BANDA ACEH (Arrahmah.com) – Rancangan Undang-Undang Penghapusan Kekerasan Seksual (RUU P-KS) yang sedang digodok di DPR RI masih menjadi perdebatan panas akhir-akhir ini. Rencananya, RUU tersebut akan disahkan pada Maret sebelum berlangsungnya Pemilihan Umum 2019.
Menanggapi hal ini, Ketua Komisi VII DPR Aceh (DPRA) Ghufran Zainal Abidin menegaskan masyarakat harus menolak RUU ini karena bertentangan dengan Pancasila dan agama.
Ia menilai, RUU Penghapusan Kekerasan Seksual berpotensi membuka ruang sikap permisif terhadap seks bebas dan kelompok Lesbian, Gay, Biseksual, dan Transgender (LGBT).
“RUU ini harus ditolak oleh masyarakat luas karena menyimpan potensi keburukan yang sangat berbahaya bagi bangsa Indonesia,” kata Ghufran di Banda Aceh, Selasa (12/2).
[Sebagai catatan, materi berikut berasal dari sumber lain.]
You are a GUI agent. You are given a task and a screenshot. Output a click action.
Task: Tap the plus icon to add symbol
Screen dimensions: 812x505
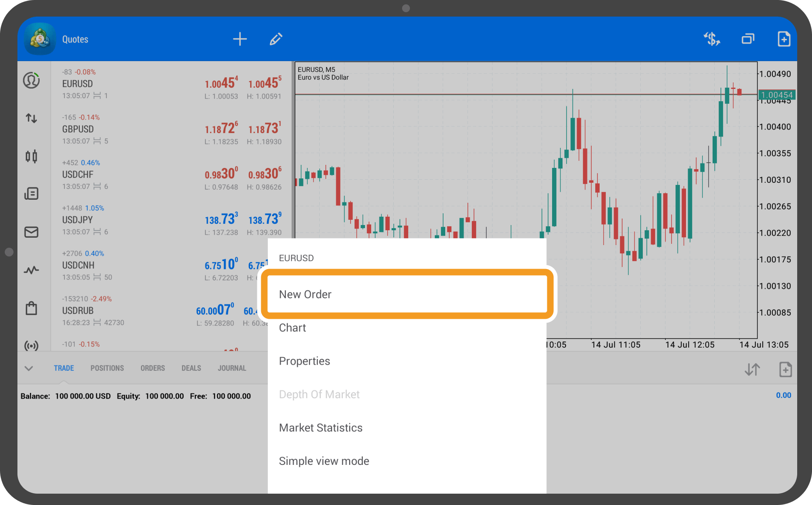[239, 39]
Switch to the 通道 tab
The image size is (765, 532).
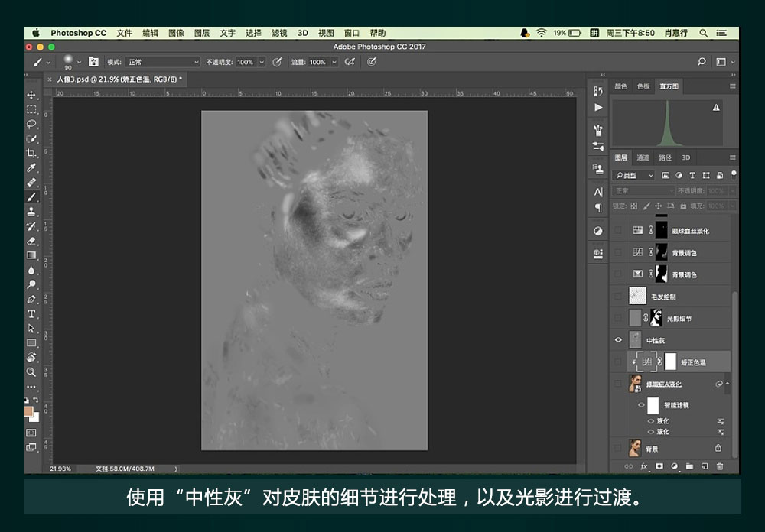click(643, 157)
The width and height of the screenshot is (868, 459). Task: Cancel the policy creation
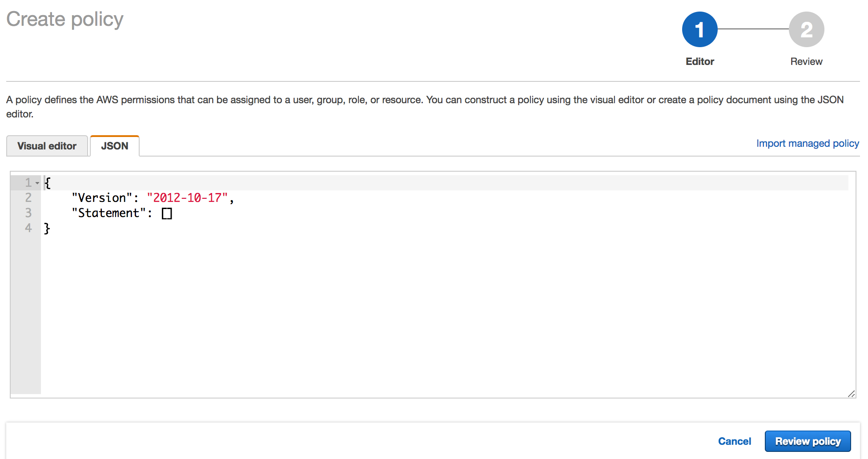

“Aceh sebagai provinsi dengan keistimewaan khusus syariat Islam harus bersuara lebih kencang agar RUU itu tidak disahkan,” tandasnya.
Ghufran juga mengajak masyarakat di provinsi berpenduduk sekitar lima juta jiwa itu untuk menolak RUU tersebut karena tidak sesuai dengan semangat dan kultur Masyarakat Aceh.
“Umat Islam harus menolak RUU itu,” kata Ketua Komisi yang membidangi Agama dan Budaya di Parlemen Aceh.
“Saat ini masyarakat juga sudah mulai bersuara keras untuk menolaknya bahkan sudah pula membuat petisi. Aceh menjadi harapan bagi masyarakat Indonesia yang menuntut agar Indonesia terjaga dari dekadensi moral,” pungkasnya.
Menanggapi polemik ini, Wakil Ketua Umum MUI Prof Yunahar Ilyas juga mengatakan agar pemerintah dan DPR menunda pengesahan RUU P-KS sebelum RUU KUHP (Kitab Undang-Undang Hukum Pidana) rampung.
Menurut Yunahar, pihaknya menemukan masih banyak permasalahan di dalam materi RUU PKS, mulai dari pendataan filosofis, paradigma, hingga benturan dengan undang-undang lain.